• SUPPLIED RECORDS:
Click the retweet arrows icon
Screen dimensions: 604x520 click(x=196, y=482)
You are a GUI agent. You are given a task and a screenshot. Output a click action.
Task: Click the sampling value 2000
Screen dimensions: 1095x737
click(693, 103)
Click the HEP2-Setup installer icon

• EXERCISE DIRECTIONS: Nothing may change. Retype all of the entries.

• RESULT FOR THIS EXERCISE:
Click the retweet arrows icon
Screen dimensions: 604x520 click(x=196, y=482)
You are a GUI agent. You are given a task and a screenshot. Output a click action.
Task: Click the sampling value 2000
Screen dimensions: 1095x737
click(693, 103)
Click the HEP2-Setup installer icon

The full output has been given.